I could tell by the look on their faces that they weren’t being straight with us. Something was wrong, and they weren’t telling us.
“It’s the hotel owner isn’t it?” I prodded.
Onur finally nodded.
That was enough for me, it was time to go. I was already uncomfortable enough with the fact that three 18 year-olds were about to pay for our hotel room. We had just gone out to dinner with them, and during our conversation Morgan and I had half-joked about how much it sucked we had to cycle out of town to find a campsite in the dark. The high school students insisted we stay in their hotel.
Thank you, we said– but no, we can manage. “Don’t worry” they pleaded. “Between the three of us, it’s nothing. Especially compared to Istanbul.” They obviously came from privileged backgrounds; the bill would be footed by their parents.
When two of the girls ran ahead to pay the hotel owner, we admittedly put up little effort to stop them. For my part, I was talking the talk, but I really didn’t feel like biking 5 km at eleven PM to find a campsite. I could tell Morgan felt the same.
But even so, letting them go was a bad decision; we knew we shouldn’t have let them run ahead. After all, what the girls didn’t know was that the hotel owner was already furious with us. One of the other students there had invited us to sneak into his room and stay for free the night before. Now he wanted the girls to pay for our free stay. Without meaning to, we were causing collateral damage for people who had to stay in the community far longer than we were.
It’s an example of a recurring conflict that the two of us found ourselves running into while collecting information for our first two feature stories. Namely, that relying too much on a limited number of individuals can create serious problems in our reporting.
I can start with this last story, in Gerze. There, we overstayed our welcome, and it was entirely our fault. For a number of reasons.
To begin with, our refusal to pony up for a pension caused us to leave early without all the facts of the story. For the five days we were in town, we never had a stable home base to operate from, and that became a stress point. We spent far too much energy just trying to figure out where we were laying our heads each night, and how we could do it for free.
We also relied completely on a single translator (one of the high school students) for all of our interviews. Because we needed to maintain our friendship with him, it meant we couldn’t be too pushy about where and when we needed him. We missed out on leads, and skimped out on follow-up interviews because of this.
And topping it all off, of course, was the ever-present ethical dilemma of accepting favors from the very people we’re writing about.
This problem has been the most serious, and sharpest in small communities where most of the people we interact with are sources for our story. In Gerze, for instance, we stayed in a guard house operated by the NGO we were reporting on (the guard house being part of their fight against a corporation trying to build a coal-fired power plant in the area). As a purely experiential piece of the story, our first night in the compound felt justified.
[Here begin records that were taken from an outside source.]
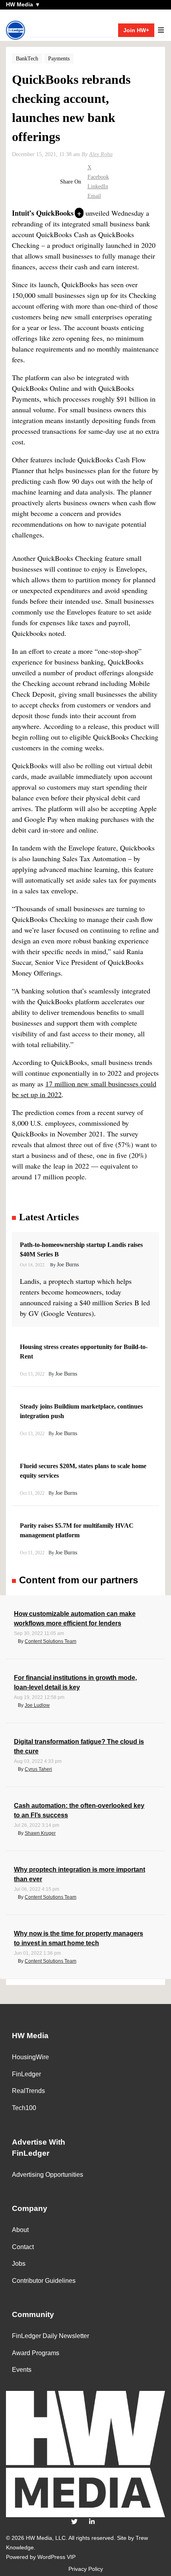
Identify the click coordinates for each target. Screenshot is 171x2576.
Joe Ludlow (37, 1705)
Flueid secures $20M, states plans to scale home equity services (83, 1471)
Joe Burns (68, 1265)
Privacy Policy (85, 2569)
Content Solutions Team (50, 1641)
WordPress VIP (56, 2557)
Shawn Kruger (40, 1833)
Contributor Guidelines (44, 2280)
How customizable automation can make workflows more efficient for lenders (75, 1618)
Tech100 (24, 2107)
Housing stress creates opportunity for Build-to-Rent (84, 1351)
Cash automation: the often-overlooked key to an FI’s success (79, 1810)
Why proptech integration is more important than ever (79, 1874)
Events (21, 2369)
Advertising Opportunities (47, 2174)
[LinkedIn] (91, 2521)
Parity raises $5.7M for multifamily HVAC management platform (77, 1530)
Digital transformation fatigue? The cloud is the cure (79, 1746)
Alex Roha (101, 154)
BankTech (27, 59)
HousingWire (30, 2057)
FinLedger (26, 2074)
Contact (23, 2247)
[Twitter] (74, 2521)
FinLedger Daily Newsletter (50, 2336)
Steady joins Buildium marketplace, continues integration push (81, 1411)
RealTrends (28, 2090)
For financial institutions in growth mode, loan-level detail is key (75, 1682)
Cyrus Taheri (38, 1769)
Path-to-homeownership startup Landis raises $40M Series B (81, 1249)
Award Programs (35, 2353)
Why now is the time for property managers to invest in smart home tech (78, 1938)
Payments (59, 59)
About (20, 2229)
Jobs (18, 2263)
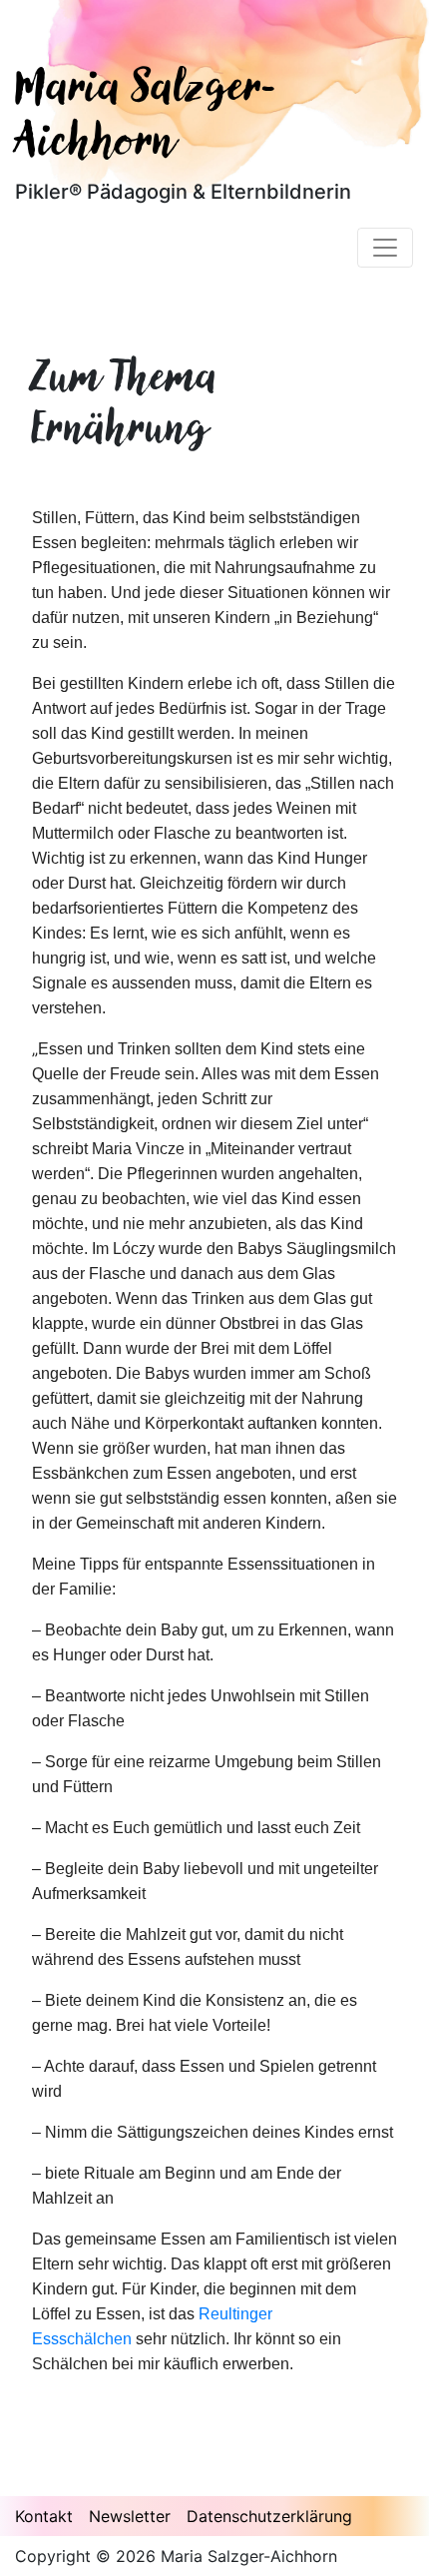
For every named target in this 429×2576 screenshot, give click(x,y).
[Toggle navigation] (385, 248)
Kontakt (44, 2516)
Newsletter (130, 2516)
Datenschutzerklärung (269, 2516)
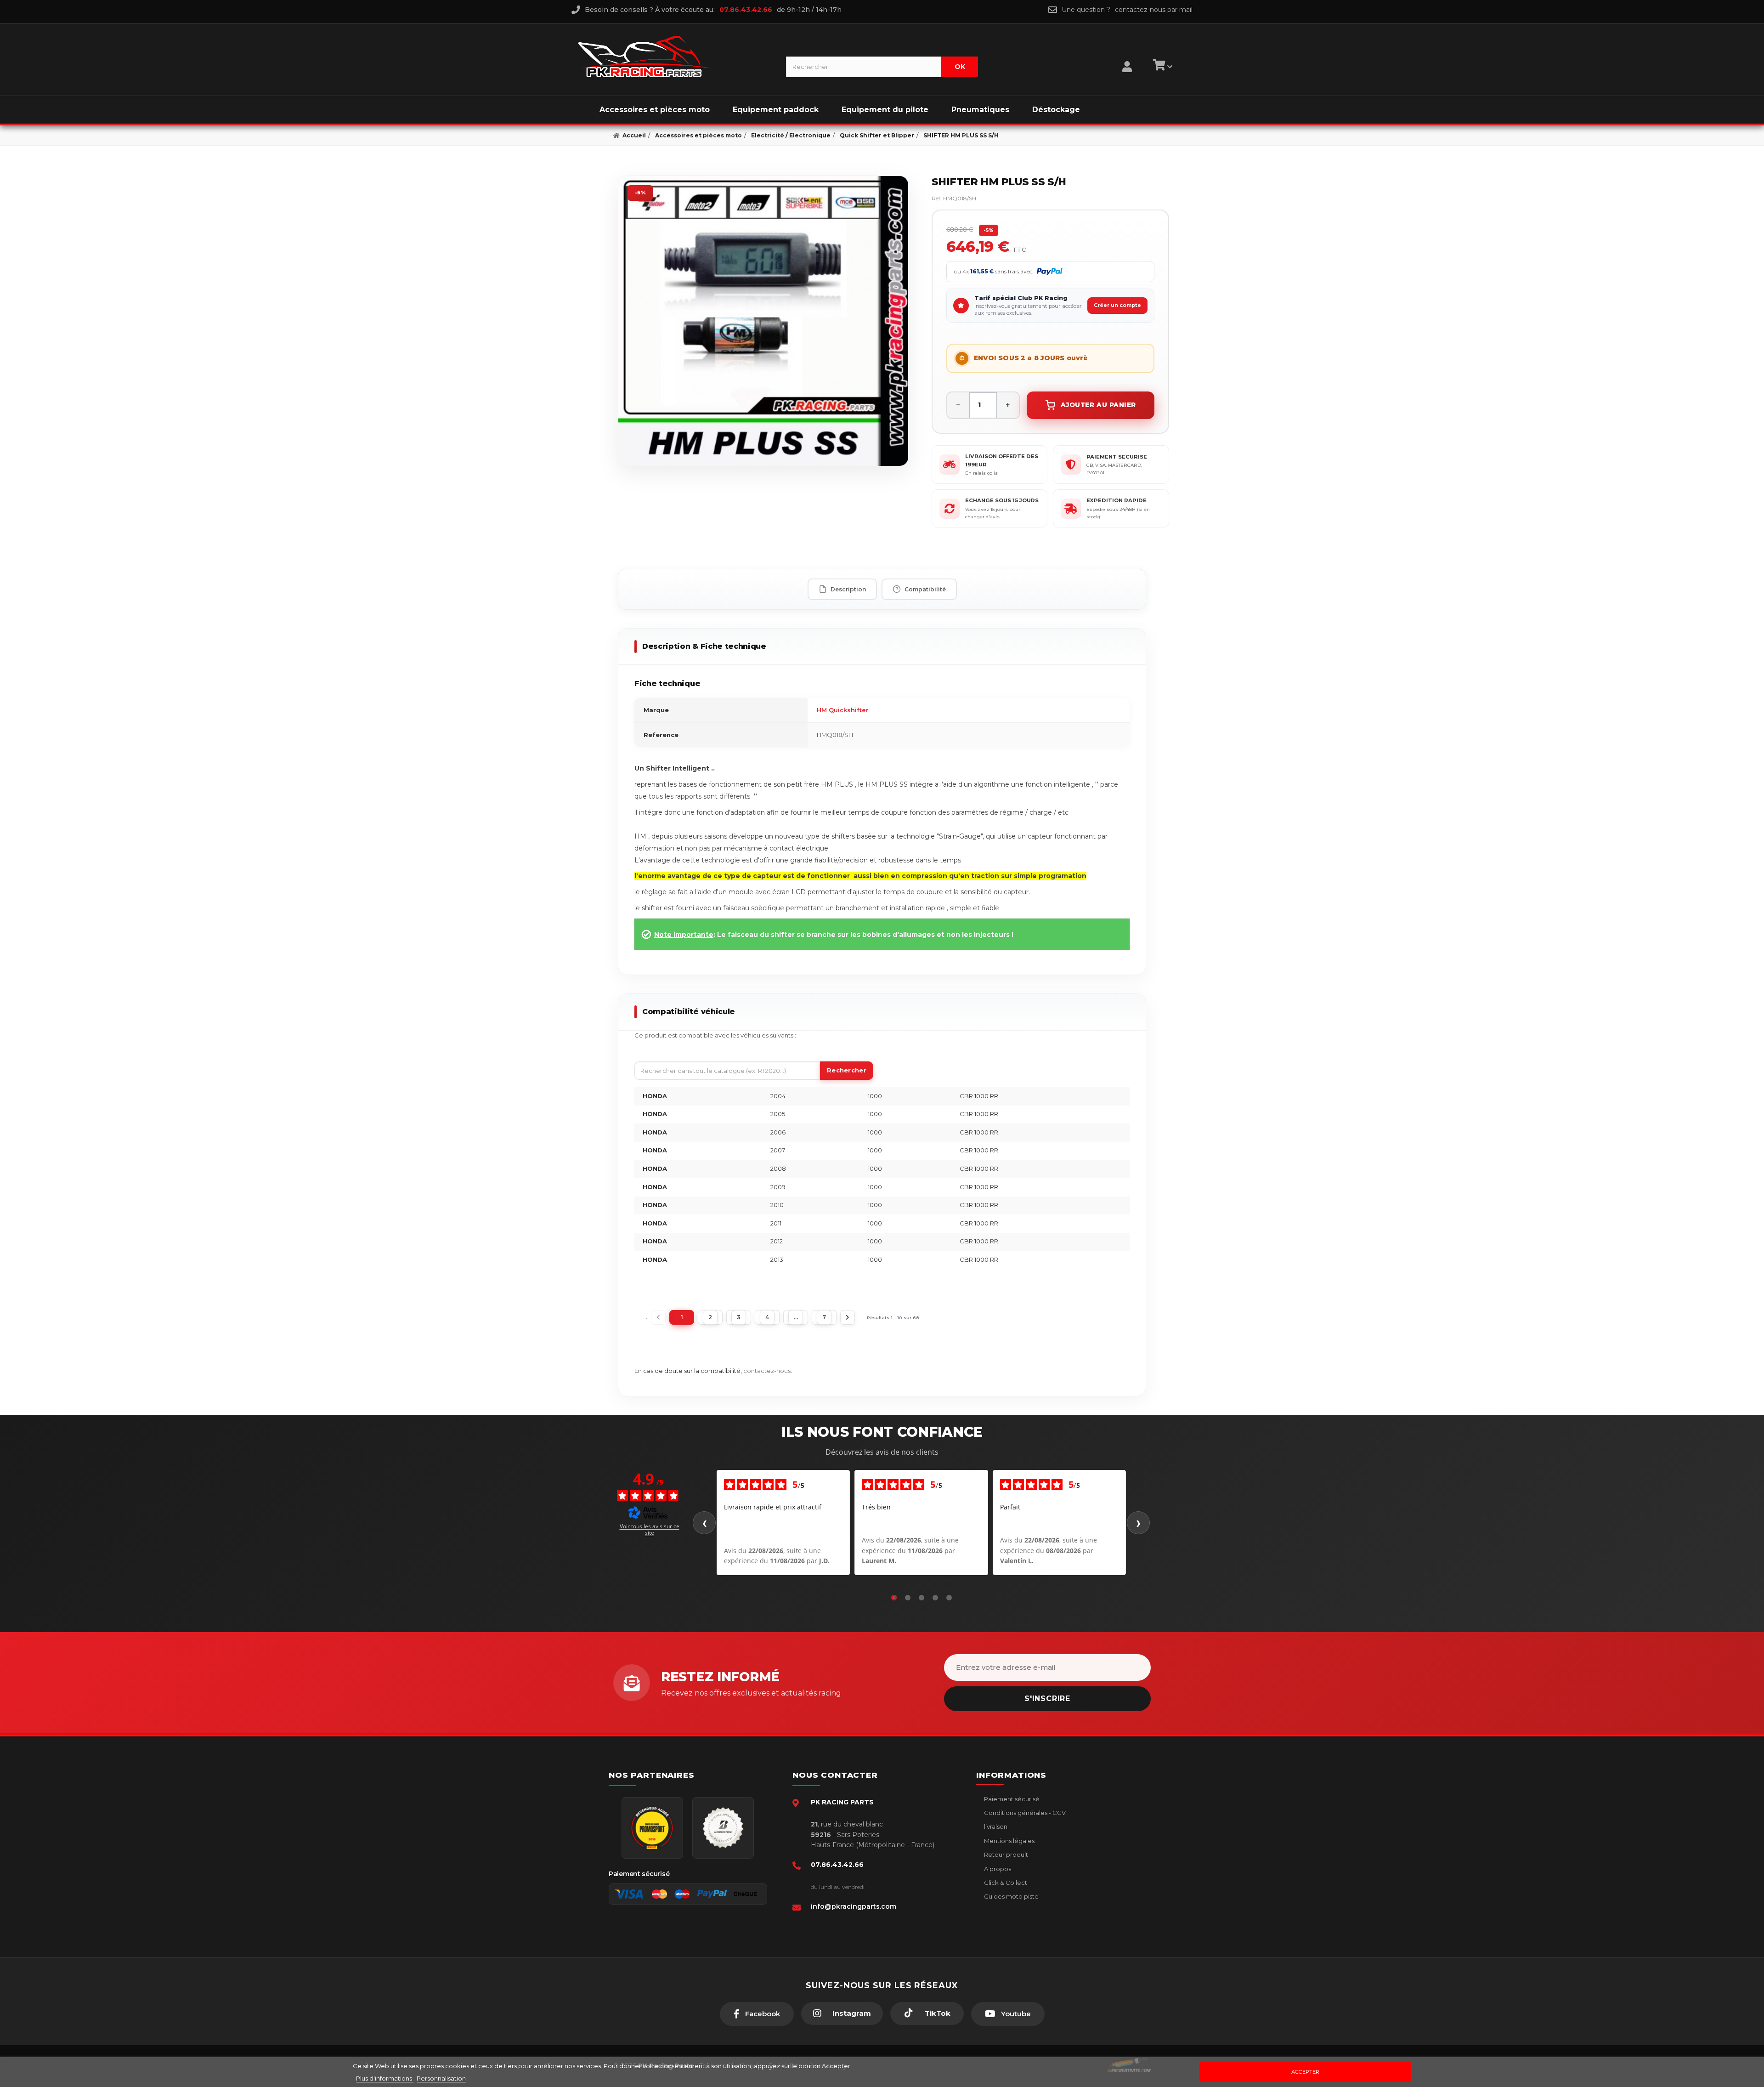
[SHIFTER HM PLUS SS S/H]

But on the second night, I felt like we were simply taking advantage of free accommodations. These are the very types of activities that can cause trouble down the line should we decide to write critically of the people who helped us out.
To date, by far our biggest screw up along these lines happened in the town of Calafat, while we were covering the Roma education story in August. There, we wrote a blog post about our Uruguyan couchsurfing host that left a literal wave of destruction in its wake. The article discussed our hosts’ volunteerism, and dedication to fighting injustices against the Roma population in her small town. Her actions inspired us, and we wanted to bring her struggle to light. But critically, we did not ask for our hosts’ permission to write the piece.
A simple blog entry turned into a hurricane that led us to receive shocking and scathing comments from people in town about being a libelous pair of “typical, dirty journalists.” We were accused of painting too glowing a picture of our host, and scolded for not mentioning others who had contributed to her work. Our subsequent attempts to explain that these criticisms were besides the point – that we were presenting our subjective portrait of a single volunteer’s struggle — were futile. What was most disconcerting was that some of the attackers then went after our host, personally blaming her for the story even though she didn’t know we were writing it.
As we would later discover, the situation and relationships in Calafat were unhealthy before we got there, but our actions certainly didn’t help. Besides, we inhibited ourselves in the process. Posting the blog entry dramatically undercut our ability to pursue our investigation of the Roma education story. Our host was now receiving threats from her friends, which included a teacher who we were banking on to take us to six different schools in the area so we could investigate Roma discrimination in the classroom. We felt compelled to leave Calafat before we stirred the pot any more.
Gerze and Calafat were good lessons — effective reminders of how Morgan and I have to navigate a tough road when reporting on small communities. We typically operate on a tight budget, are completely new to our environments, and face constant language barriers. There’s no denying we need people to help us out. But we are also increasingly realizing the need of being extremely careful about the politics of asking favors. This includes being more realistic about our spending – and being willing to concede the expenses for accommodations and hired translators when necessary. We’ve been reluctant to do it because it will place much more pressure on us to fundraise for the rest of the trip, but hey — pursuing stories is the reason why we’re out here after all. Besides, the ethics and quality of our reporting rely on it.